Waste Not, Want Not

I caught up with Ken Geiser at a workshop in Oakland, where he was delivering a talk on international chemical policy. Geiser heads the Toxics Use Reduction Institute at the University of Massachusetts and serves on committees for the United Nations and the Environmental Protection Agency. In his 2001 book Materials Matter, Geiser writes, “by paying more attention to the materials that we develop and the way in which we use them, we could pay less attention to their impacts once they are released to the environment…”
Why do materials matter?
I try to look at the whole question of materials, about the flow and about the type. When I talk about type, I ask why we end up using toxic chemicals. When I talk about flow, I talk about the waste of materials, about how we are depleting not only high-quality materials but also the capacity of our ecological systems.

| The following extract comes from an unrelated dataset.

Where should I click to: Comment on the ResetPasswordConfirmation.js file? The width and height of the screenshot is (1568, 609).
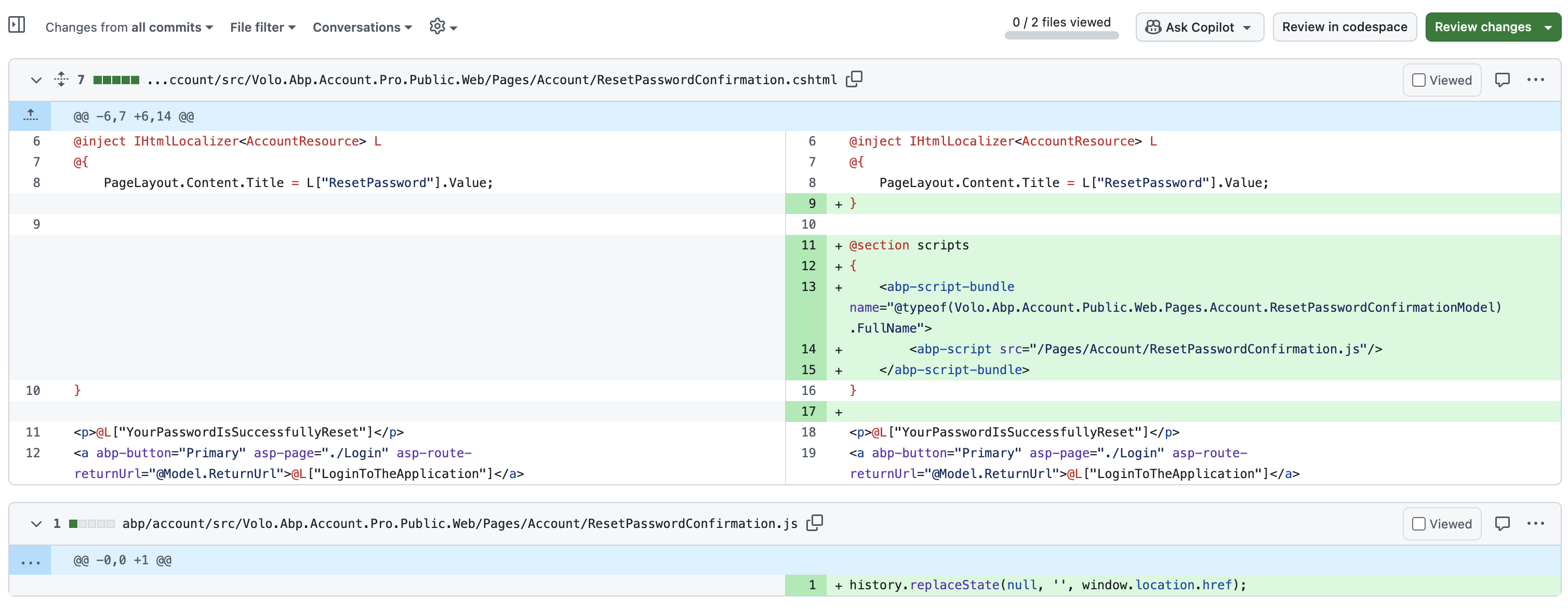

Why are we using toxic chemicals?
Well, there are two answers. One: we invented them. We figured out how to break the molecules apart and develop highly reactive substances that do a lot of chemical work for us. Two: we draw a lot of what we get from metals of the earth or from petroleum. Both are heavily subsidized so that they are almost free. They’re subsidized by a lot of government programs that were put in place when we were first trying to develop these materials and the government was trying to encourage their development. In the United States under the General Mining Act, metals are essentially free. It costs something to get them out of the ground, and it costs a lot to process them, but the metal itself is free. Likewise, petroleum. Once you get it up, gasoline and fuel bears most of the cost [of discovery and processing]. So that the residuals—what’s left, and there’s a lot left—become either waste or profit. The cleverness of the early part of the 20th century was learning how to use these excess waste materials to make vast amounts of other chemicals, solvents, adhesives, plastics, fibers, and all these other things we play with.
What I’m trying to say is that we need to better manage the flow of materials, to close the loops of materials management in recycling and reuse of materials and of products. We also need to find ways to not use so much material to get the same intensity, to reduce the weight and volume of materials in order to accomplish the same task. A laptop computer is an excellent  example—it does much more for its weight and volume than older computers. And we need to build an economy around services and not materials.
Is there such a thing as a completely closed loop?
Be careful with the word “completely.” But are there closed loops? Sure. In less wealthy communities in the world, there is a huge amount of reuse and recycling. In the history of our own country, if you look at the early period, we recycled and reused a huge amount of materials. If you look at where loops are closed today, you find it has a lot to do with the materials. We recycle something like 57 percent of our iron and steel in the US. The lead acid battery system is close to completely closed; we reuse about 94 percent of the lead acid batteries. We also recycle aluminum well. Here it’s a little different because aluminum is very, very costly to process the first time but a lot less costly thereafter. We have 67 percent of aluminum cans recycled in the US. So there’s a lot of recycling going on. But where doesn’t it work? Something like 8 percent of plastic is recycled. Here we have a material that is cheap to make and more expensive to recycle.
So your proposal is…
Closing the loop, getting more value out of materials, and shifting to services.
How do you get Americans to care?
Actually, Americans care quite a bit. A surprising number of Americans are willing to separate materials and put them out in little blue bins for recycling. Now a lot of that doesn’t go to recycling. There’s still a significant amount of the stuff that your common household may put out that is turned in to a disposal site. People really do want to recycle.
Is it possible that we just use too much, that our consumption levels are beyond what our resources can support?
Consumption is a funny word—the meaning is to destroy something, but we say it to mean “use.” “The consumer uses radios and televisions.” Do we consume too much? We destroy too much, by far. Do we use too much? That is a different question. Because you could have a high materials-use society as long as you didn’t destroy. So the argument really is: can we move from a consumption society to a use society, in which you are able to use and reuse in an effective way? Can it be done? Yes. The US is built increasingly on high consumption. But if you look 50 years ago it wasn’t like that, and the US had a very lively and effective economy. This idea of destroying while using something is a very new phenomenon.
Can you imagine a future in which waste is an archaic concept?
All of us as human beings produce a certain amount of organic waste. I was in a dormitory in Sweden about a year ago that separated fecal matter from urine and the urine was collected in the basement in a separate tank and was used directly in farming operations. In the US we run it into large centralized systems, deposit everything else in the world into it, from pharmaceuticals to hair dyes to photographic chemicals, and by the time we’re done, a perfectly good waste product has become unusable. Can I see a society in which there’s no waste? I could see a society in which people respect waste and try to find out what to do with it.